The economics behind clean energy:
For Ghaffarian—and for the tech billionaires, too—the intrigue into nuclear energy tech is largely about advancing technology that can have a big impact on a difficult, world-changing, problem. Despite that the energy markets are vast industries, investing in new nuclear technology is by no means a fast and easy way to make money.
Ghaffarian tells Fortune that his interest in the nuclear tech is “philanthropic” and is “about giving back.” Indeed, the DOE grant is a drop in the bucket when it comes to the roughly billion dollars needed to get a new type of nuclear reactor to market. But Ghaffarian, and X-energy’s President Harlan Bowers, are hopeful the DOE recognition will also lead to interest from new investors and new partners.
X-energy is working on a type of nuclear reactor called a pebble bed modular reactor. The pebbles are in reference to tennis-ball-sized spheres of graphite, which house tiny pellets of uranium that are coated in ceramic. Inside the company’s reactor they’ll pile up about 170,000 of these pebbles, which is enough to start a nuclear reaction, and generate heat.
An image of a cross section of the pebbles in the pebble bed nuclear reactor.
Most of those older giant nuclear reactors you hear about use water to cool uranium rods. The fuel rods need a constant flow of water across them to keep them cool. If the water is removed for whatever reason, the reactor can overheat and meltdown. And that’s really bad.

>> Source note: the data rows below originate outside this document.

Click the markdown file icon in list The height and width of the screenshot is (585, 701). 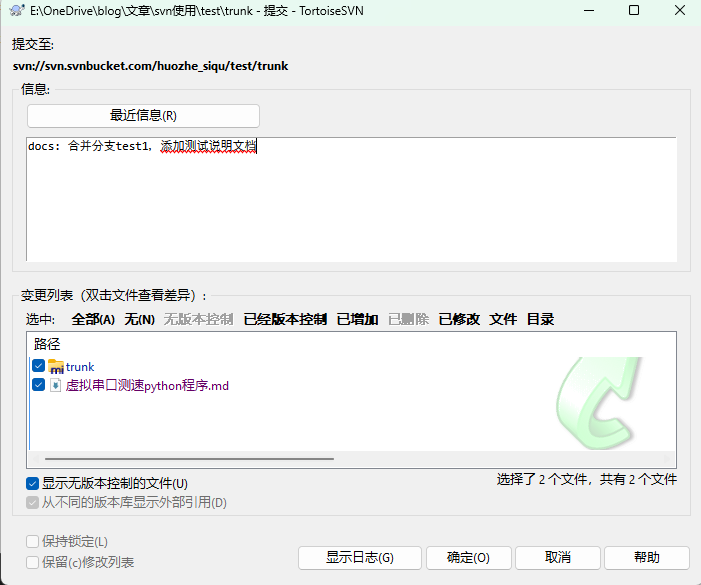coord(56,385)
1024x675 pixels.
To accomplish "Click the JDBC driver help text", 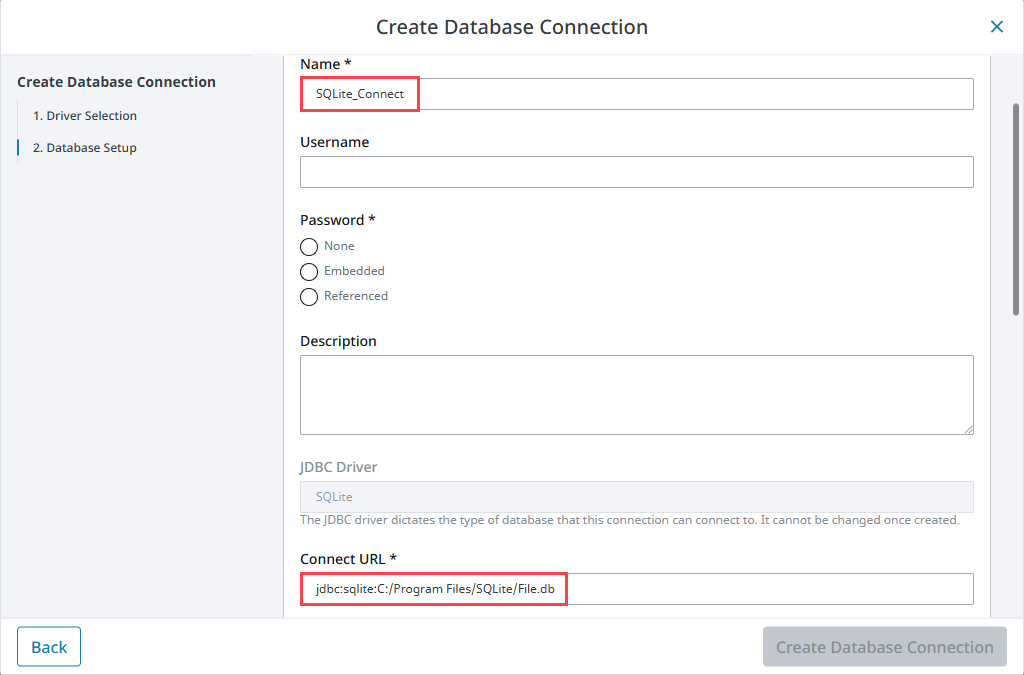I will pyautogui.click(x=629, y=520).
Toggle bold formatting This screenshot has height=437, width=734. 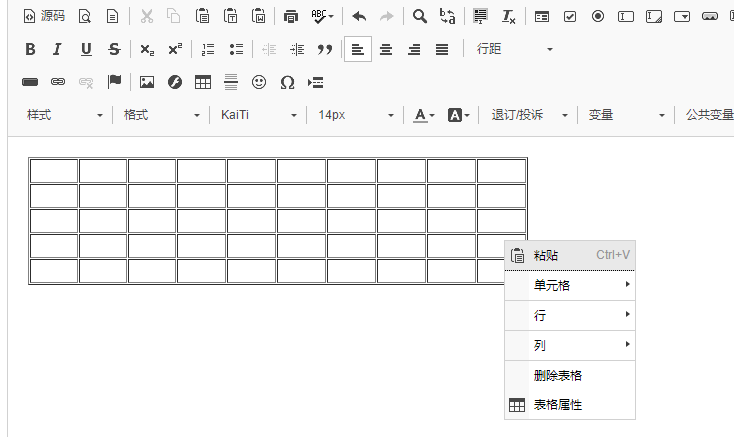coord(30,49)
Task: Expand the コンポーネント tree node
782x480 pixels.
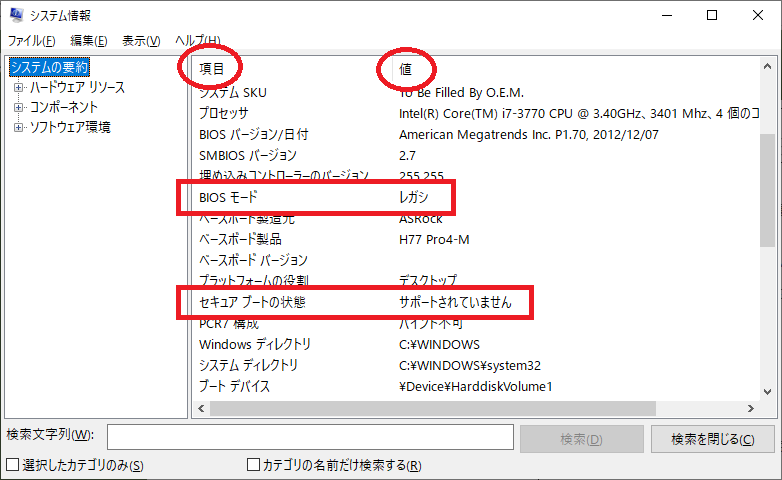Action: click(x=18, y=108)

The Fukushima nuclear disaster was caused when a massive earthquake shut down the water cooling system at three reactors in Japan. The utility eventually started pouring sea water onto the overheating reactors but by then it was too late and radioactive materials had been released.
Instead of using water, X-energy’s pebble bed reactor will flow helium across the pebbles to keep the temperature down. But in addition to a different coolant, X-energy’s Bowers says the form of uranium they will use (Uranium 235) starts to cool down at a certain temperature threshold, so it can essentially self-regulate itself.
Currently X-energy is designing its reactors at a much smaller scale than the typical gigawatt-scale nuclear plant. Each X-energy reactor, called the Xe-100, will generate 50 megawatts of electricity, or 125 megawatts of heat, just a fraction of what a gigawatt nuclear reactor would produce. But multiple Xe-100’s could be strung together to make much larger nuclear generators.
An image of the helium coolant of the Xe-100, from startup X-energy.X-energy
Because the tech is modular and safer than traditional nuclear, Ghaffarian and Bowers envision that it could be used by not just utilities for the power grid, but also companies that want to generate heat and electricity independent of the grid. Ghaffarian hopes that the tech could be deployed in the developing world where power grid access is a distant dream.
You’re probably wondering if the pebble bed tech is so great, why haven’t former efforts over the years come to fruition? Many groups in Germany, South Africa, the U.S. and China have tried over the years, and indeed built reactors, but scientists haven’t been able to commercialize the technology economically or without technical issues.
Of course all of X-energy’s ambitions are still just that. The company is only at the conceptual design phase, and will need many more years to complete its designs.
If the company gets its funding, in maybe seven to nine years, it plans to engage with the Nuclear Regulatory Commission, which doles out licenses to build reactors. X-energy plans to start operating a demonstration reactor within the next twenty years, or by 2035.
The long timelines and huge funding challenges are one of the main reasons there aren’t more nuclear startups out there. It takes a brave, and stubborn, entrepreneur to tackle a project that will take 20 years to commercialize.